** Opening INPUT block **

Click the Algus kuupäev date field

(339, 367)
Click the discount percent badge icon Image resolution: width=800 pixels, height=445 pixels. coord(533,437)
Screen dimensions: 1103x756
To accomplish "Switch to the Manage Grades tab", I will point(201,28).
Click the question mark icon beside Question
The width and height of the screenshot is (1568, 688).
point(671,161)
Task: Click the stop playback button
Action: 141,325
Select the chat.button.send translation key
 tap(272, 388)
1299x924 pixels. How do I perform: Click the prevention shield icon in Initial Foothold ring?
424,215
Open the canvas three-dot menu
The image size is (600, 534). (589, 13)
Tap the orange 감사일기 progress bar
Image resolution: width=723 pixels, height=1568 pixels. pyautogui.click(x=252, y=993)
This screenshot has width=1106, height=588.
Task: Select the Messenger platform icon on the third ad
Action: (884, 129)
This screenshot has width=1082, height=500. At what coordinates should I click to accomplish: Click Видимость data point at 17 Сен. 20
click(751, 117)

** Closing INPUT block **

WHAT THE TASK REQUIRES:
Nothing in the listing may be left out; repeat it all exactly.

ANSWER SPACE:
Click the Algus kuupäev date field

(339, 367)
Click the discount percent badge icon Image resolution: width=800 pixels, height=445 pixels. coord(533,437)
Screen dimensions: 1103x756
To accomplish "Switch to the Manage Grades tab", I will point(201,28).
Click the question mark icon beside Question
The width and height of the screenshot is (1568, 688).
point(671,161)
Task: Click the stop playback button
Action: 141,325
Select the chat.button.send translation key
 tap(272, 388)
1299x924 pixels. How do I perform: Click the prevention shield icon in Initial Foothold ring?
424,215
Open the canvas three-dot menu
The image size is (600, 534). (589, 13)
Tap the orange 감사일기 progress bar
Image resolution: width=723 pixels, height=1568 pixels. pyautogui.click(x=252, y=993)
This screenshot has width=1106, height=588.
Task: Select the Messenger platform icon on the third ad
Action: (884, 129)
This screenshot has width=1082, height=500. At what coordinates should I click to accomplish: Click Видимость data point at 17 Сен. 20
click(751, 117)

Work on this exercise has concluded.